Carcasses, garbage make abandoned Taj corridor an eyesore
By Brij Khandelwal, IANSTuesday, August 17, 2010
AGRA - With the blatant dumping of civic garbage and carcasses, the land once earmarked for the controversial 80-acre Taj Corridor has now been reduced to an eyesore even as different government agencies blame one another for the mess.
Perched between two World Heritage monuments of the Taj Mahal and the Agra Fort, it now contains stinking carcasses, graves of children and mounds of rubble that invite mosquitoes, dogs, snakes, crows and vultures - an eyesore that refuses to go away even though Agra is expected to draw a host of Commonwealth Games tourists.
The development of the ambitious corridor development was abandoned in 2003 following protests that it would affect the 17th century Taj Mahal. The matter now lies with the Supreme Court, which has banned any new construction at the site.
There have been numerous petitions and demands submitted to various authorities to clean up the mess.
“They all pass the buck, from the municipal corporation to the Agra Development Authority to the Uttar Pradesh tourism department to the Archaeological Survey of India (ASI), which ends up expressing its helplessness citing court orders,” said Surendra Sharma, president of the Braj Mandal Heritage Conservation Society.
He said the authorities should at least try to clean up the area before the Games in Delhi in October. “This is the period when Agra will get a lot more tourists than the daily average of 7,500,” he said.
Agra Mayor Anjula Singh Mahaur said it was the duty of central government agencies to ensure cleanliness and prevent people from dirtying the corridor till the Supreme Court takes a final decision on the matter.
The ASI asked for funds to remove the debris. The funds never came. It was later suggested that the Uttar Pradesh forest department should take up greening work, but the proposal did not move forward due to want of resources.

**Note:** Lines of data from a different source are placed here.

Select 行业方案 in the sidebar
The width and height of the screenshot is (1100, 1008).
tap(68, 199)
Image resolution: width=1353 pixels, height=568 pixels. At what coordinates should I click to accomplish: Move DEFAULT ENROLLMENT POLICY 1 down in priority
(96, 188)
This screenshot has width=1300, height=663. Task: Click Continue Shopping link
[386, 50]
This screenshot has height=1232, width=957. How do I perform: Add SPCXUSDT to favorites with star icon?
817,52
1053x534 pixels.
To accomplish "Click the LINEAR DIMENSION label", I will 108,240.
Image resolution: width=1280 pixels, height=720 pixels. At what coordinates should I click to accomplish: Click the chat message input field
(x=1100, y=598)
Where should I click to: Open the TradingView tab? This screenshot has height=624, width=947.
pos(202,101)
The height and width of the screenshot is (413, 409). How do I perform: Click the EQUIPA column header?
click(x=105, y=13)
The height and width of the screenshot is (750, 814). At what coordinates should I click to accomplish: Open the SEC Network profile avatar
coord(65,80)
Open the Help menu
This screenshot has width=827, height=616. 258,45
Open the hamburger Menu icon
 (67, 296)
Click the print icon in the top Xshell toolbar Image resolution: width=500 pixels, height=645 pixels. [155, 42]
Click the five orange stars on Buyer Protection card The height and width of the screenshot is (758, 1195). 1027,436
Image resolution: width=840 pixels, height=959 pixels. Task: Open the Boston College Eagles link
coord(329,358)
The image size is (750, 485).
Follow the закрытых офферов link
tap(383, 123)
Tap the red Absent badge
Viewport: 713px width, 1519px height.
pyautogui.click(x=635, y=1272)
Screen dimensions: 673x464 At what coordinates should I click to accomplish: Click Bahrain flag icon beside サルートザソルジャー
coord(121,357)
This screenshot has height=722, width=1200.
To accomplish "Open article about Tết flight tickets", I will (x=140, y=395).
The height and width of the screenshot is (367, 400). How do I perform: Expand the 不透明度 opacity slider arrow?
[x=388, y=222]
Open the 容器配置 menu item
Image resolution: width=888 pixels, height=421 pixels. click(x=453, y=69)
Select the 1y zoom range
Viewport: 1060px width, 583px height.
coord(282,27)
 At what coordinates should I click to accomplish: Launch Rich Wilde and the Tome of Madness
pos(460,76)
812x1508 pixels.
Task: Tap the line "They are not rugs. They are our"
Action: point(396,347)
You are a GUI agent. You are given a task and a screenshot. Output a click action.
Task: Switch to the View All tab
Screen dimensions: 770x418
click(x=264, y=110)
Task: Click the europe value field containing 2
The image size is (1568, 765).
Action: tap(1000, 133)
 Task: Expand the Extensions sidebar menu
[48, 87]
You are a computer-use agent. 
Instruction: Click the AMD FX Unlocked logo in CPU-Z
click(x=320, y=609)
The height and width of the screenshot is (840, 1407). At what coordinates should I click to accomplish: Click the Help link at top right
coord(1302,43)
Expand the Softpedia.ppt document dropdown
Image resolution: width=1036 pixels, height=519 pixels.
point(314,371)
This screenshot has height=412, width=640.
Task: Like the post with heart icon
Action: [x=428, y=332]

“More than 80 acres of the land have turned into a vast graveyard of animals and a dump yard of construction, road building waste and municipal refuse, polluting the river Yamuna,” said Rakesh Chauhan, president of the Agra Hotels and Restaurants Association.
“Such insensitivity and nonchalance are indeed condemnable,” he said.
Green activist Ravi Singh said: “Right from Delhi to Agra, government agencies and private players have been playing with the land on the flood plains of the river, posing a grave ecological crisis. What the state and central pollution control boards are doing needs investigation.”
Talking to IANS, B.B. Awasthi, regional officer of the Uttar Pradesh Pollution Control Board, said: “Removing dead bodies and dirt is the work of the Agra Municipal Corporation. We can only issue notices. It is not our job to keep the area clean.”
The land earmarked for the controversial corridor stinks and there is a real danger of diseases spreading from the area in the heart of a tourist hub, says social activist Sisir Bhagat.
The ambitious 2002-03 Taj Heritage corridor project was aimed to house a shopping mall close to the Taj Mahal, but the project was abandoned amid allegations of large-scale corruption and after a hue and cry that it would endanger the monument.
The Rs. 175-crore project that brought down the Mayawati government in 2003 was meant to link the Taj Mahal with four important monuments — the Agra Fort, Itmad-ud-Daula, Chini-ka-Roja and Rambagh in Agra district.
Now each day scores of foreign tourists visit the site of the controversial project to shoot pictures of the Taj and the Fort from the land earmarked for the corridor.
“The dead bodies of animals and the dirt mounds provide an ugly contrast, juxtaposed against the beautiful Taj,” says photographer Vishal.